Climate: Undeniably, inescapably a top-tier concern

Wildfires devastated the Western U.S. last year and broke records in California, where Bay Area residents awoke to darkened, smoke-filled orange skies last September. On the East Coast, millions sat in darkness in the wake of Hurricane Isaias some eight years after Superstorm Sandy’s supposed wake-up call. 

Events like these make it increasingly difficult for policymakers, regulators and electric utilities to avoid suitable responses. People want answers, accountability and a reliable grid, particularly in California, where longstanding reliability fears manifested in rolling blackouts. In New York, customers expected resilience benefits and improvements that failed to materialize since Hurricane Sandy, despite billions in ratepayer investment. 

Despite consumer outcry, states have failed almost entirely in crafting plans to produce a more resilient grid. California regulators, given large climate and resilience ambitions, continue to lead other states, but still have room to improve in policy proposals largely dependent on fossil fuels.  

We need to do better in 2021. Clean resilience solutions exist and are already protecting communities across the nation, with solar-plus-storage providing safe, reliable backup power and delivering year-round benefits. 

It is time for policymakers to bring these threads together, declare an affirmative, proactive vision for their state’s electricity system and issue a roadmap to achieve this objective. 

A federal government unbound for action

Nowhere is the opportunity to shift from talk to action more evident than at the federal level. President Biden will enter office with unexpected Democratic majorities in both houses of Congress. The U.S. does not have a national energy policy, but a couple key decisions at a federal level will accelerate state actions and interests. 

Time and experience have validated Biden’s message on clean energy — it creates jobs and addresses the climate crisis — while the costs of climate inaction have only become clearer. 

Clean energy infrastructure investment is therefore central to Biden’s plan to boost the economy through smart energy storage, renewables and electric vehicles (EVs), neglected by Washington in recent years. 

A Biden administration could also use its influence to further another of 2020’s breakthrough ideas: time-matched renewable energy credits, discussed below. 

Regarding federal regulation of wholesale energy markets, the rationale behind FERC Order 2222, arguably last year’s biggest policy development, was refreshingly economic and apolitical: excluding distributed energy resources (DERs) from wholesale markets falsely limits competition and raises prices. Going forward, Order 2222 will enable DERs to bring new renewable capacity online quickly when and where they out-compete traditional fossil generation. 

Expect favorable Order 2222 implementation under new FERC leadership and perhaps renewed interest in issues, like carbon pricing, that have encountered headwinds previously. 

At the very least, the extension of the federal solar ITC and new R&D funding for energy storage, recently signed into law under the omnibus spending bill, are shades of greater things to come. Prioritization of a federal stand-alone storage ITC can drive significant progress in the renewable energy transformation. 

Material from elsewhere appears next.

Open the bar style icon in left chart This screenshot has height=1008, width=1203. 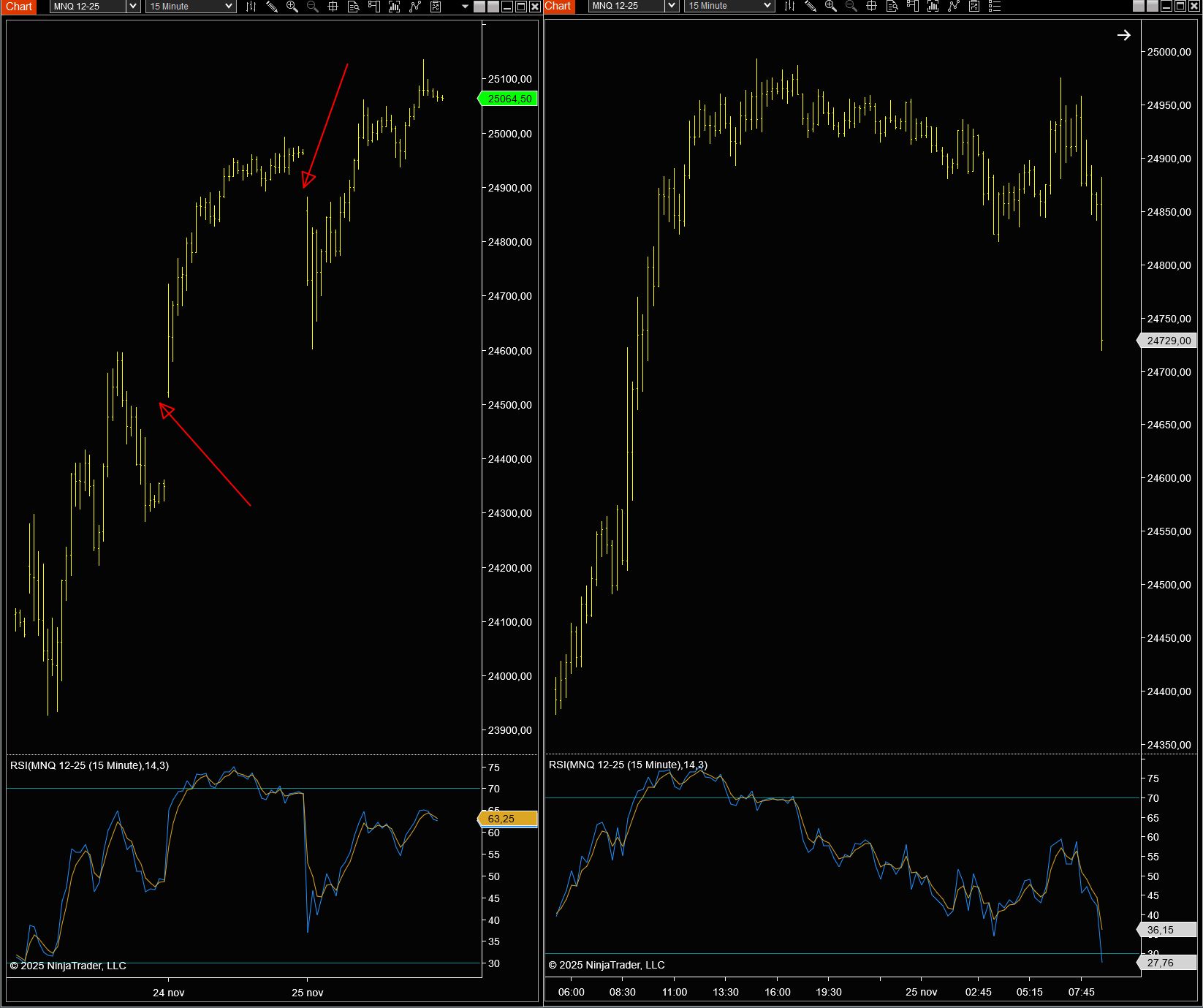(x=251, y=7)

Building on rapid, unpredictable state progress

Last year also showed that change can happen fast, especially at the state level. California’s new EV mandate — all new passenger cars and trucks, and over half of medium- and heavy-duty vehicles, must be emissions-free by 2035 — will catalyze vast EV infrastructure investment, starting now to enable interim targets in just three years. 

Virginia enacted sweeping legislation requiring 100% zero-carbon electricity by 2050, joining a half-dozen other states with similar targets. If this can happen practically overnight in a state where barriers to clean energy were extensive, it can happen anywhere. Arizona looks to be setting its own 100% target and other states will no doubt follow. 

But as important as goals are it really needs to be about execution. Virginia’s draft regulations on its energy storage target, for example, fall short of the ambition and urgency contained in the legislation and the state’s focus on large-scale, front of meter installations ignores the need to provide customers with clean energy options and resilience solutions that strengthen the distribution system. 

The continued evolution of corporate clean energy leadership

Policy helps drive markets, but business needs will always outpace grid infrastructure and the regulatory environment. 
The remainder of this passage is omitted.